“We have a fairly explosive cocktail for the entire North Atlantic coast,” warns an expert

Storm Ciaran is expected to hit northwest France from Wednesday evening.

“Precipitation, waves, wind, we have a pretty explosive cocktail for the entire North Atlantic coast”, alert Wednesday November 1 on franceinfo, Pascal Yiou, researcher in climate and environmental sciences. As Storm Ciaran approaches, Home Secretary recommends “across the entire national territory”of “do not go out during the night from Wednesday to Thursday” to avoid damage caused by the violent winds which will arrive from the northwest of the country.

Three departments, Finistère, Côtes d’Armor and Manche, will be on red alert in the wind from midnight, indicates Météo France. Up to 17 departments will also be placed on orange wind, rain or wave-submersion vigilance during the passage of this storm.

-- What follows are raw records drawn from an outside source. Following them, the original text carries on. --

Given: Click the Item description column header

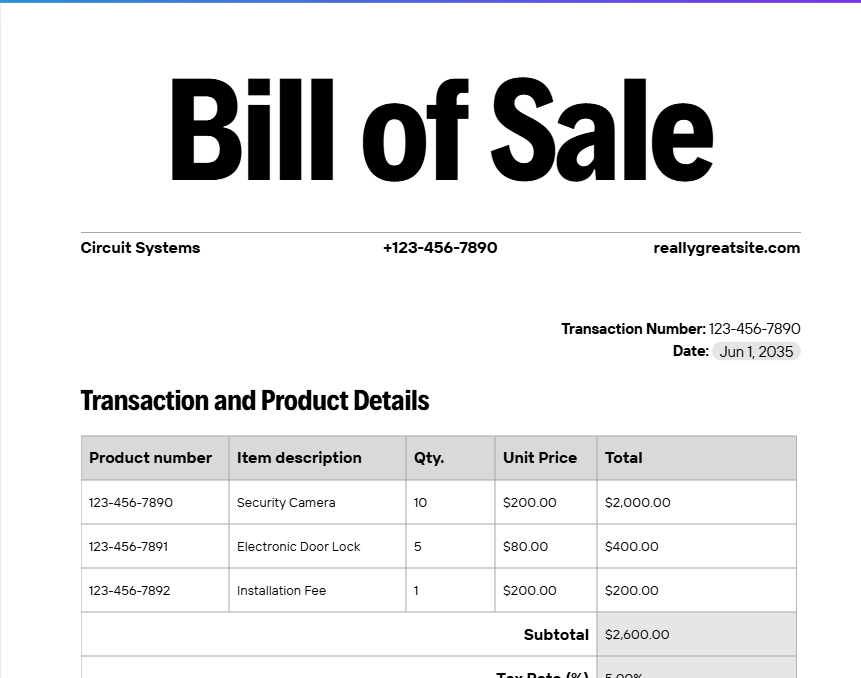Looking at the screenshot, I should (x=317, y=458).
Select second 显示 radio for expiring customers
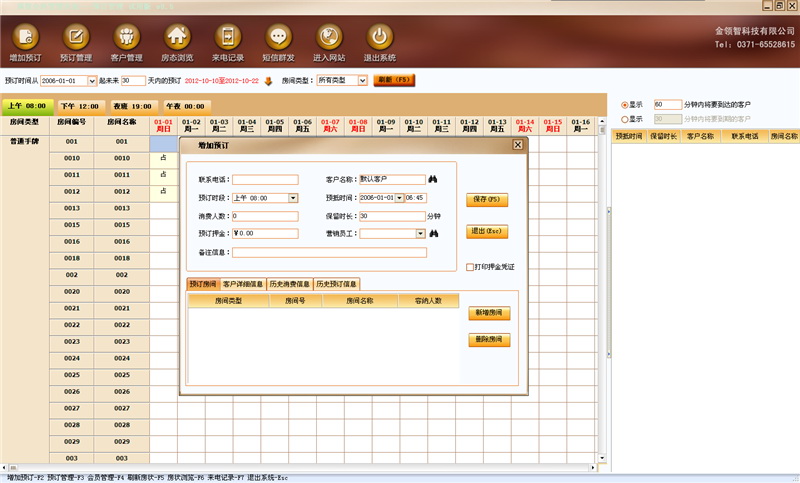The image size is (800, 483). 626,118
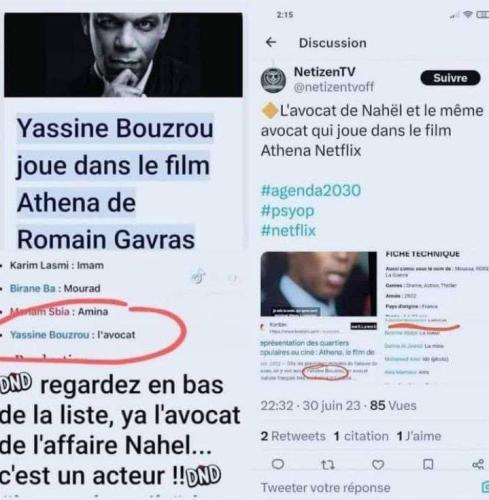This screenshot has width=489, height=500.
Task: Open the Fiche Technique image in tweet
Action: click(x=433, y=317)
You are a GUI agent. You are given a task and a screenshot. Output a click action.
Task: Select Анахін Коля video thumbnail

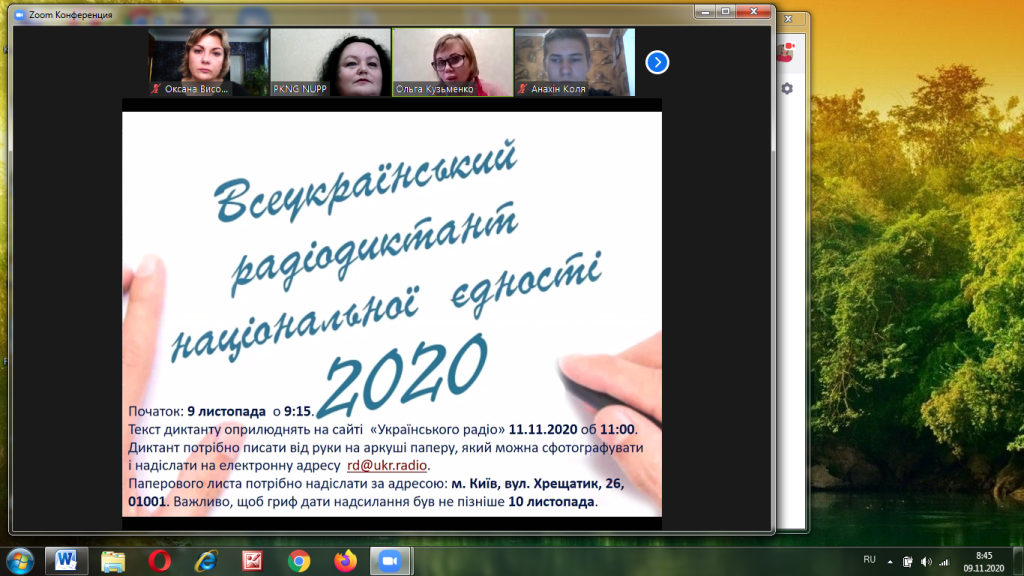click(575, 62)
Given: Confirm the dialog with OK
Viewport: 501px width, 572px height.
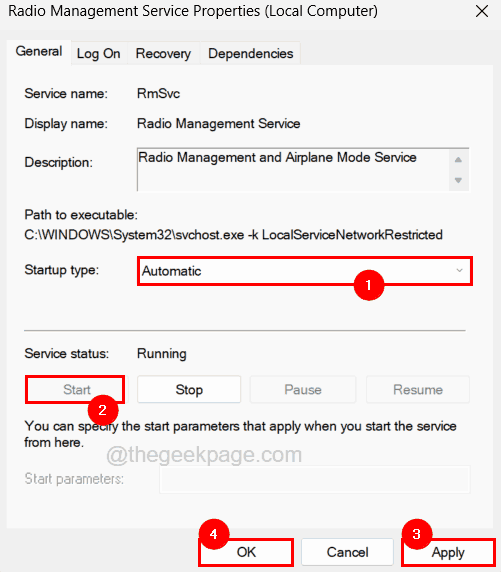Looking at the screenshot, I should [x=246, y=552].

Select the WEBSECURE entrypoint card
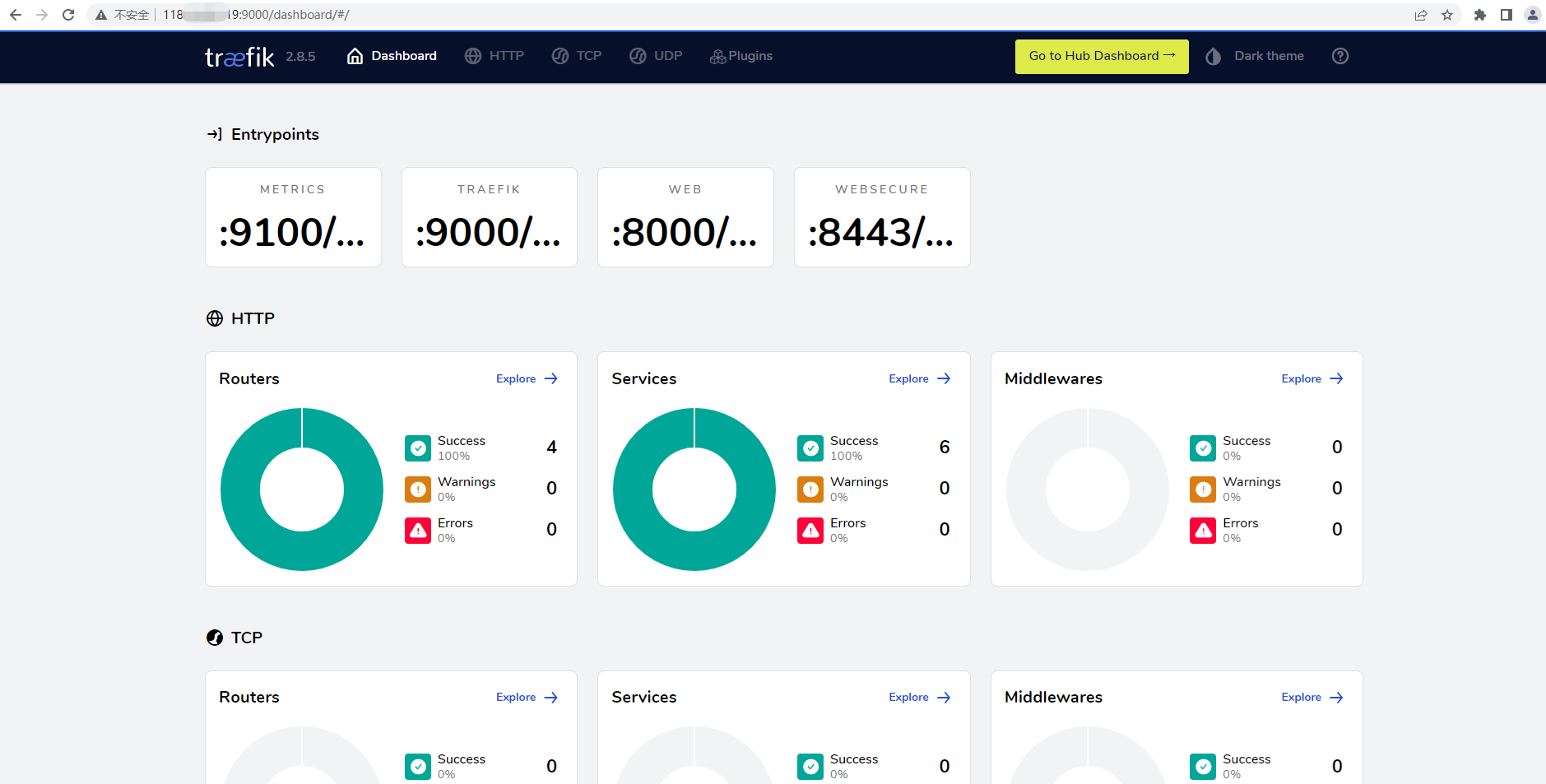point(881,217)
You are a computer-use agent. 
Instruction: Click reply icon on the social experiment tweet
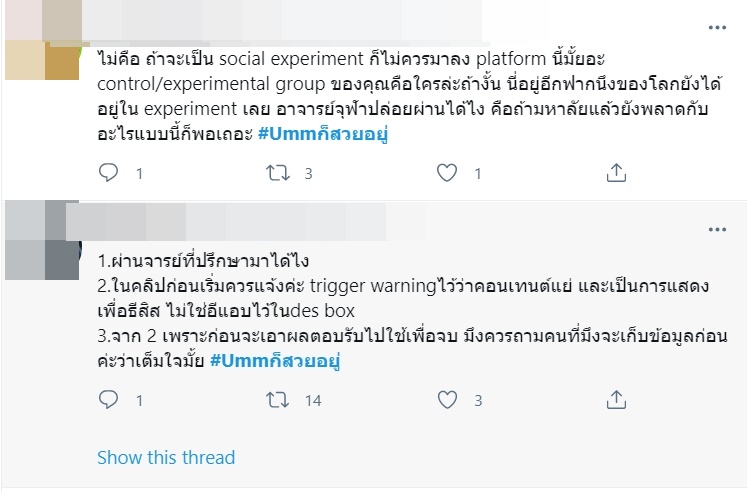[x=109, y=173]
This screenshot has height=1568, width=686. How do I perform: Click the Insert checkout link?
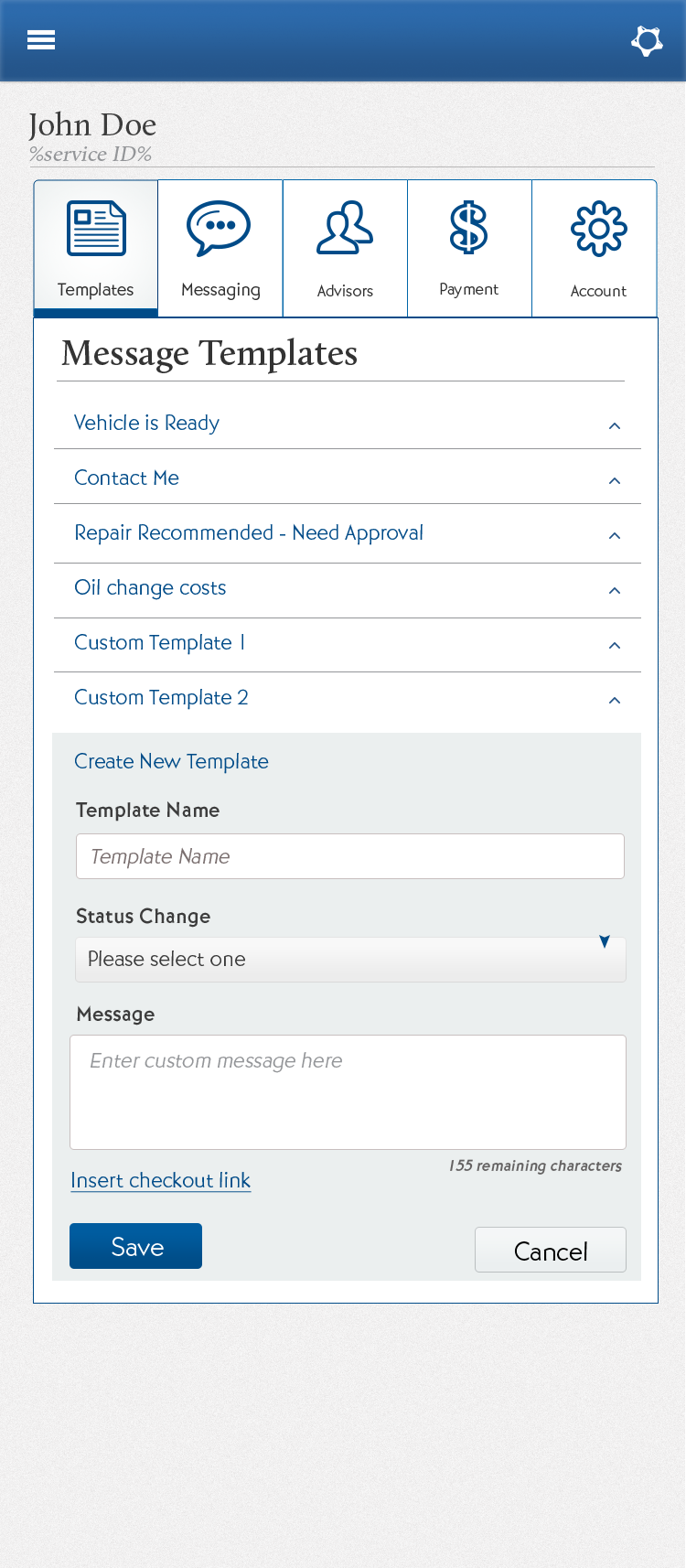click(x=160, y=1180)
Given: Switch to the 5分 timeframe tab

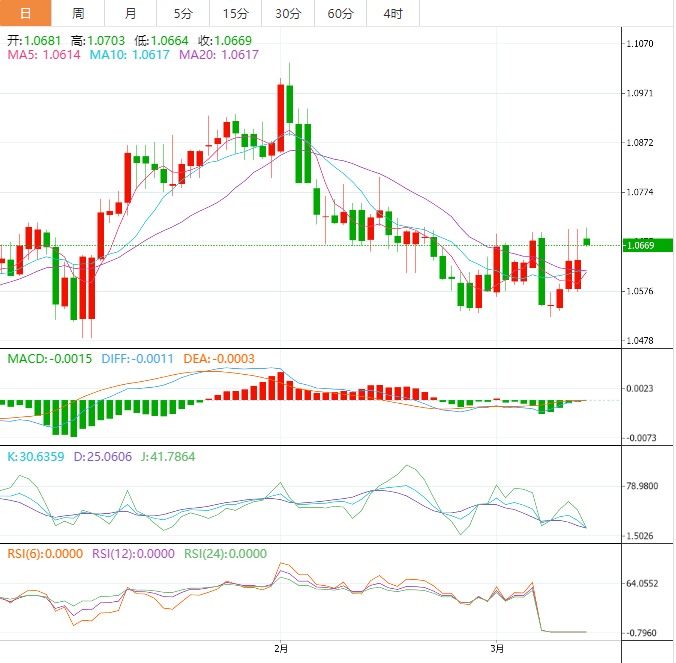Looking at the screenshot, I should click(x=183, y=13).
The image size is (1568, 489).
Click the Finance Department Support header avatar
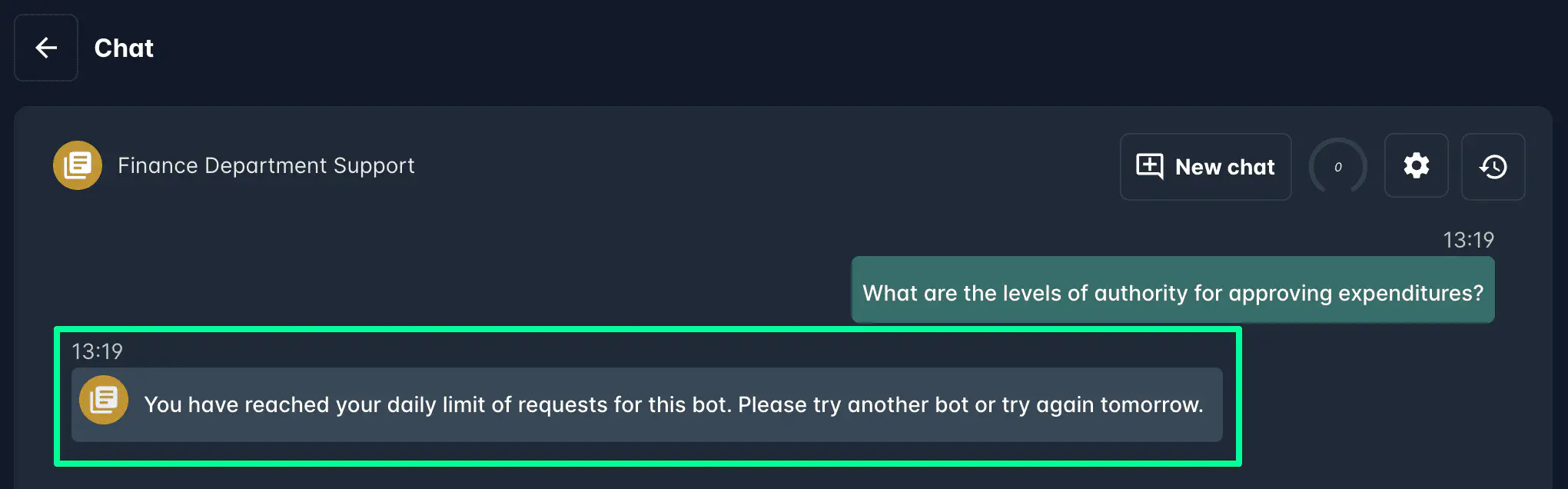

Météo France predicts very strong gusts ranging from 100 to 120 km/h in general, but also peaks at 170 km/h. “At 170 km/h, it only lasts a few seconds”, specifies Pascal Yiou. Nevertheless, he calls for remaining vigilant, because at “170 km/h, we can’t stand up against the wind”. At this time of year, “the trees still have leaves, so they will be weakened since they will provide more resistance to the wind and they are likely to lose their branches. And branches that fly at 170 km/h are dangerous for everyone “. With these strong gusts of wind expected, vegetation, objects “may become very dangerous for anyone outside”.

Like Météo France, this researcher in climate and environmental sciences estimates that storm Ciaran will be “potentially explosive”. He explains : “The atmospheric pressure will drop very quickly in a few hours. This drop in pressure is like a vacuum cleaner upwards, so it creates vortices, it accentuates the wind and it can also accentuate the intensity of the waves.”

The storms follow one another

Storm Ciaran is coming “fairly early” in the season, according to Pascal Yiou, but “this is not new”, because in recent years several storms have hit Europe around this time. He cites in particular storm Alex which devastated the Alpes-Maritimes department in October 2020.

On the other hand, according to Pascal Yiou, “what is quite surprising is this succession of storms in recent weeks: Aline, Céline, Bernard, Ciaran now and another one due to arrive in a few days”. This, he believes, “will perhaps be less intense, but – with weakened soils, wet soils – the damage could be even more significant”.

According to this researcher in climate and environmental sciences, with current scientific knowledge, it is “difficult” to make a “link between climate change and mid-latitude storms as we see them today”. However, the more significant damage is, according to him, a consequence of climate change.